Directions for this task:
Can you write out, word for word, the part of the material that opens with its very first line and closes with the line containing "pyautogui.click(x=84, y=73)", including both of those lines?
# # # # # # #
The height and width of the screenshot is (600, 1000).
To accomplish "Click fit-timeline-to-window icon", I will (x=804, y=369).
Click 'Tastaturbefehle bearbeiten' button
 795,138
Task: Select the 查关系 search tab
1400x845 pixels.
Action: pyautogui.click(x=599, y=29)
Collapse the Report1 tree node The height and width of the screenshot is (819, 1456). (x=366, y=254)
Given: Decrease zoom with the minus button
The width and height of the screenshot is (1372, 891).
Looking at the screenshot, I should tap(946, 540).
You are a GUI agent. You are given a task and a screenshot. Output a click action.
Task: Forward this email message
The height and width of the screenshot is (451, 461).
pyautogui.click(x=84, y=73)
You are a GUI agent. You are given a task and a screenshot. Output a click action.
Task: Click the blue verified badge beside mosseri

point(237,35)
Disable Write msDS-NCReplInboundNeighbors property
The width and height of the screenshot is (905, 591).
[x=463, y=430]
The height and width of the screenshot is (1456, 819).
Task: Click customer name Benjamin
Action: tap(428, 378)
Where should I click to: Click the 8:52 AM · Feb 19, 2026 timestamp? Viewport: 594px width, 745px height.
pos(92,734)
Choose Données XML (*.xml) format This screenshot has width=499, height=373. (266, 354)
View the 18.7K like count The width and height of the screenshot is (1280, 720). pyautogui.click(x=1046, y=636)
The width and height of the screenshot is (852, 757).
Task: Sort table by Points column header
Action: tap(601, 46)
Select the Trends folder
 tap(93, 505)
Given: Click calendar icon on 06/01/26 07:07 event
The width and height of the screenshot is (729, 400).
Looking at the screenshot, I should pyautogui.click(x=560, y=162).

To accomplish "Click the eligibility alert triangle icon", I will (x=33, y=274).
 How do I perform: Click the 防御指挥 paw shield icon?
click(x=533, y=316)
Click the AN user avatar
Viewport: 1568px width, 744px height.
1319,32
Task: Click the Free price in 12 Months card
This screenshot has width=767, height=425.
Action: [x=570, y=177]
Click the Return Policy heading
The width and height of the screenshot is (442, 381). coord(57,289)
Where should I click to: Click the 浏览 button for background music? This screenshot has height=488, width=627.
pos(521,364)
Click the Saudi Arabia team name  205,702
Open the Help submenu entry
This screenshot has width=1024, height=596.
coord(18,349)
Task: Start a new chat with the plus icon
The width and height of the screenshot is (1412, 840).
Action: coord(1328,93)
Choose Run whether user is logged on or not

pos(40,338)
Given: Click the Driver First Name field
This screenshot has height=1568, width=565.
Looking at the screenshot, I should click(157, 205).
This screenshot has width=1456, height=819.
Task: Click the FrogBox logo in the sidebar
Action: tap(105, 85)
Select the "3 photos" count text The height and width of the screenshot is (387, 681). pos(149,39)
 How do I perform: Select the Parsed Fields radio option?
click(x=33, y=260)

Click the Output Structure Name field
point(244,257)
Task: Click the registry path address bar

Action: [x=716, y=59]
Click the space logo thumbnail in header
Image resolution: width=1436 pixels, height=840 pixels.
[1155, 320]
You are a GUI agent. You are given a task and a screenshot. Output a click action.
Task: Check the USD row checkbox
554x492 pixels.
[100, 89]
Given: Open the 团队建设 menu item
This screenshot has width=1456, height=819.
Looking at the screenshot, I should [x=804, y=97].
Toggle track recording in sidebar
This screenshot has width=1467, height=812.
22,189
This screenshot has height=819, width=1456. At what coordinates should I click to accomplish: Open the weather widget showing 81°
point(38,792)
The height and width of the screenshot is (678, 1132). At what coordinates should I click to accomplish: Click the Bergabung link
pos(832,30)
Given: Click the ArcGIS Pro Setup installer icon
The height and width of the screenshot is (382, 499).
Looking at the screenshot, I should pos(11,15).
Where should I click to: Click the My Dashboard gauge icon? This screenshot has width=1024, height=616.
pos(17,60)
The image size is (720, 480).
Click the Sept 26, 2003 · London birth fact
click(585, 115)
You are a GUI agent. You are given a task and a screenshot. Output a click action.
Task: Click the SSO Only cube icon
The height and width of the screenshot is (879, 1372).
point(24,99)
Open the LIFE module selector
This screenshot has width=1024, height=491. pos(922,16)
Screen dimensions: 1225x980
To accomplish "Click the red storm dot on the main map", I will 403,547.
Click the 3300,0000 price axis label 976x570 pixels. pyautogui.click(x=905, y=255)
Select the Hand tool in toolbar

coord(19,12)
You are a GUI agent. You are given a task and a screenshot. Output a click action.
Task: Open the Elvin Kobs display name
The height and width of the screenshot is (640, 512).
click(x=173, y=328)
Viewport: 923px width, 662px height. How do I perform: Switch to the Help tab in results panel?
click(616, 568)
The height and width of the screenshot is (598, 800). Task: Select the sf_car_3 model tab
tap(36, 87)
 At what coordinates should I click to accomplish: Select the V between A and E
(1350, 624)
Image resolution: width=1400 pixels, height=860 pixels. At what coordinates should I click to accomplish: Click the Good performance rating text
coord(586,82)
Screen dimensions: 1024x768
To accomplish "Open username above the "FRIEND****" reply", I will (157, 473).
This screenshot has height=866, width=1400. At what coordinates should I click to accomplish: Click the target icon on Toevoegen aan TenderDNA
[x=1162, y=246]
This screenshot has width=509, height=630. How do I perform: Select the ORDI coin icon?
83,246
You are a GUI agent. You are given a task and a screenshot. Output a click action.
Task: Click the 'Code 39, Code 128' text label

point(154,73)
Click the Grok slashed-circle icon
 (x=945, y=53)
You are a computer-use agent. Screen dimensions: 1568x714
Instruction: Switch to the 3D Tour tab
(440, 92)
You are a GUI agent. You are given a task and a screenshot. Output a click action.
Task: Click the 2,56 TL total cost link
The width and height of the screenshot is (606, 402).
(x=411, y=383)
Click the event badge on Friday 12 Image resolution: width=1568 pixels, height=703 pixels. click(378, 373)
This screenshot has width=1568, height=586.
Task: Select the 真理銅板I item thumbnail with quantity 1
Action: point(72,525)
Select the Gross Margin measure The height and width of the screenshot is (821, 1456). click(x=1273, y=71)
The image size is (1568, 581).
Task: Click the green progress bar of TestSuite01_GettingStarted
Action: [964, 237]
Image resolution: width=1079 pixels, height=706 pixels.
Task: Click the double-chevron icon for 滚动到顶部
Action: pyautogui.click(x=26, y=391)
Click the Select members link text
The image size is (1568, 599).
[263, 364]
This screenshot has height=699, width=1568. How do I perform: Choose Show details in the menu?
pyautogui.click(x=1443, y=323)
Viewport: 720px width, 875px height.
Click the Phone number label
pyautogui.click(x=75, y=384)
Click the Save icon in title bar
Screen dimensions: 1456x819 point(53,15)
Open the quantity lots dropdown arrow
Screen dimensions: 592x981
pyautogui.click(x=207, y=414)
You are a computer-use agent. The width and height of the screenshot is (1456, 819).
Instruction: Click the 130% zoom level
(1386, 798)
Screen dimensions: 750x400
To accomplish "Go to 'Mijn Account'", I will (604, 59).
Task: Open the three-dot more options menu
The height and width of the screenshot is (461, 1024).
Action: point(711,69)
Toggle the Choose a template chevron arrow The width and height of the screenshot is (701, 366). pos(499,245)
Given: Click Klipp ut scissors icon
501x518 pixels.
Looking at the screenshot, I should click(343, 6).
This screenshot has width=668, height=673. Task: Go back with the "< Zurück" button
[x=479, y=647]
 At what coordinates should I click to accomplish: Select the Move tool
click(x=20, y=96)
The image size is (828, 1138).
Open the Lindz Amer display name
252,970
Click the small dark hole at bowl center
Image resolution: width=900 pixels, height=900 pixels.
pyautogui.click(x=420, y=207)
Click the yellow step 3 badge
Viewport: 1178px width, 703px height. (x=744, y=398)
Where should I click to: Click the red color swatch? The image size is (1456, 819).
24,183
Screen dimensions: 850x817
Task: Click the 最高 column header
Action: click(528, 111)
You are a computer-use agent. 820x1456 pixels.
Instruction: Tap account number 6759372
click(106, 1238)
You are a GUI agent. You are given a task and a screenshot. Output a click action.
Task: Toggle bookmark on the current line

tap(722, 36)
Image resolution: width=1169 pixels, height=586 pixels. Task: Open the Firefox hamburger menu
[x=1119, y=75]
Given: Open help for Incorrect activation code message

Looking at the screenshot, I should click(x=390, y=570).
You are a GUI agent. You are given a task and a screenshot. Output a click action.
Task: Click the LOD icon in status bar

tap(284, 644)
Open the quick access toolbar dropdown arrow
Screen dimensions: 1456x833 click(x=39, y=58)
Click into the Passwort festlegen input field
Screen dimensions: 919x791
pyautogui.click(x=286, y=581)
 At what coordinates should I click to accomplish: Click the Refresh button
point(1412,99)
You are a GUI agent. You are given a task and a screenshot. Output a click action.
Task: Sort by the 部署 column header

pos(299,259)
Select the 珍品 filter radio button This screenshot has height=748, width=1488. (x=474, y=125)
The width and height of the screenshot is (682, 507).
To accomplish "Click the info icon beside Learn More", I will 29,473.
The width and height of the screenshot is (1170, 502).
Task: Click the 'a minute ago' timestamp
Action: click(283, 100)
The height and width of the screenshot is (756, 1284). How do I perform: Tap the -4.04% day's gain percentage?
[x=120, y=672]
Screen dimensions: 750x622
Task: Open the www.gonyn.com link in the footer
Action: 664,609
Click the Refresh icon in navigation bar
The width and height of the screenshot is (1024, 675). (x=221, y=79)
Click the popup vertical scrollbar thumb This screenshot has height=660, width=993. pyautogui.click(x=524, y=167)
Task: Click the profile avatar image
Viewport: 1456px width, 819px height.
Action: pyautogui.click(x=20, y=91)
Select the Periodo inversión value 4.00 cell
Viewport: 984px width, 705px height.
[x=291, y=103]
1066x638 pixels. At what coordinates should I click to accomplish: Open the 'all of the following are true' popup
# # # # # # #
Problem solution:
The height and width of the screenshot is (600, 1000).
To accomplish "Click fit-timeline-to-window icon", I will (x=804, y=369).
Click 'Tastaturbefehle bearbeiten' button
 795,138
Task: Select the 查关系 search tab
1400x845 pixels.
Action: pyautogui.click(x=599, y=29)
Collapse the Report1 tree node The height and width of the screenshot is (819, 1456). (x=366, y=254)
Given: Decrease zoom with the minus button
The width and height of the screenshot is (1372, 891).
Looking at the screenshot, I should tap(946, 540).
You are a GUI agent. You are given a task and a screenshot. Output a click action.
Task: Forward this email message
The height and width of the screenshot is (451, 461).
pyautogui.click(x=84, y=73)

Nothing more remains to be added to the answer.